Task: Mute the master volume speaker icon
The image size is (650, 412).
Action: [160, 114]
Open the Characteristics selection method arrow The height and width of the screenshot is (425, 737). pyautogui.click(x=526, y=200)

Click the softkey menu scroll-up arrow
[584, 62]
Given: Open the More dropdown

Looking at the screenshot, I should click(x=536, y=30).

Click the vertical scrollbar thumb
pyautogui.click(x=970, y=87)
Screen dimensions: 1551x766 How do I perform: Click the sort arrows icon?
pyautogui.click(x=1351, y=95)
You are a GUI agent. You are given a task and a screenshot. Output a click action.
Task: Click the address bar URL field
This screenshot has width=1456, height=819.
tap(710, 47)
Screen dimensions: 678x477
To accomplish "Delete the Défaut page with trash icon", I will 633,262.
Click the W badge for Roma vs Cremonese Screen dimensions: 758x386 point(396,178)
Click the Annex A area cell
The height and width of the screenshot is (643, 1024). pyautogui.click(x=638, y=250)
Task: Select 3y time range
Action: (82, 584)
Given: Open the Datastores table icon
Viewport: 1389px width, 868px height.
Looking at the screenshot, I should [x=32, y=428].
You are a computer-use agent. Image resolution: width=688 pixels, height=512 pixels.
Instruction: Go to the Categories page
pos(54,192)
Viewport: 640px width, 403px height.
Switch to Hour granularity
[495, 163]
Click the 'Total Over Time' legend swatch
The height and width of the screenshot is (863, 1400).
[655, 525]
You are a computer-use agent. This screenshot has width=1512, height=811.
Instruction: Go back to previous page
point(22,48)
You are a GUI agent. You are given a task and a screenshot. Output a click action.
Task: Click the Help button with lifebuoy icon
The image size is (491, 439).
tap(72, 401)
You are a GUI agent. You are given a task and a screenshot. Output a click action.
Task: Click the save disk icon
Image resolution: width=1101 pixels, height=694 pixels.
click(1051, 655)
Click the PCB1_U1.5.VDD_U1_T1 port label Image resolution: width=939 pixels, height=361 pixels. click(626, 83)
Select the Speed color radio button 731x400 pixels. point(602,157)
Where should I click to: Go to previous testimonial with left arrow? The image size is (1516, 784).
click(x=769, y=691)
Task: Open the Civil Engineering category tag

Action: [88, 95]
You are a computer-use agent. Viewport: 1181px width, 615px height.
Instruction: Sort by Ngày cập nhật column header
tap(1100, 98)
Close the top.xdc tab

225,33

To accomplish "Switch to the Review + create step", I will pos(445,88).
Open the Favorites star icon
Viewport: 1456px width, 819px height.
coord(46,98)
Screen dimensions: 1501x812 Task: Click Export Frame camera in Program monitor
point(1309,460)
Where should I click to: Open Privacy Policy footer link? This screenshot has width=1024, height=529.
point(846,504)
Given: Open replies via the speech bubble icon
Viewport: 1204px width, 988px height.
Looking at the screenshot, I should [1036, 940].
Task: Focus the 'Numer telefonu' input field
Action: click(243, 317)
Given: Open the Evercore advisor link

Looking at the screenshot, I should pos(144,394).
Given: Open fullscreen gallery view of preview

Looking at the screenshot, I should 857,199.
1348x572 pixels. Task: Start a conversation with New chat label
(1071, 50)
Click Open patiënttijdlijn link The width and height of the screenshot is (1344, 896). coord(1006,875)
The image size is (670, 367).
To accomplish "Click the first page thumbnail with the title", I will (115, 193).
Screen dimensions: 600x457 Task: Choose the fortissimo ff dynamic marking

-------------------------

What needs to be done: State how many lines in the listing above contain "computer". Offer nothing besides that number.

Exercise output: 3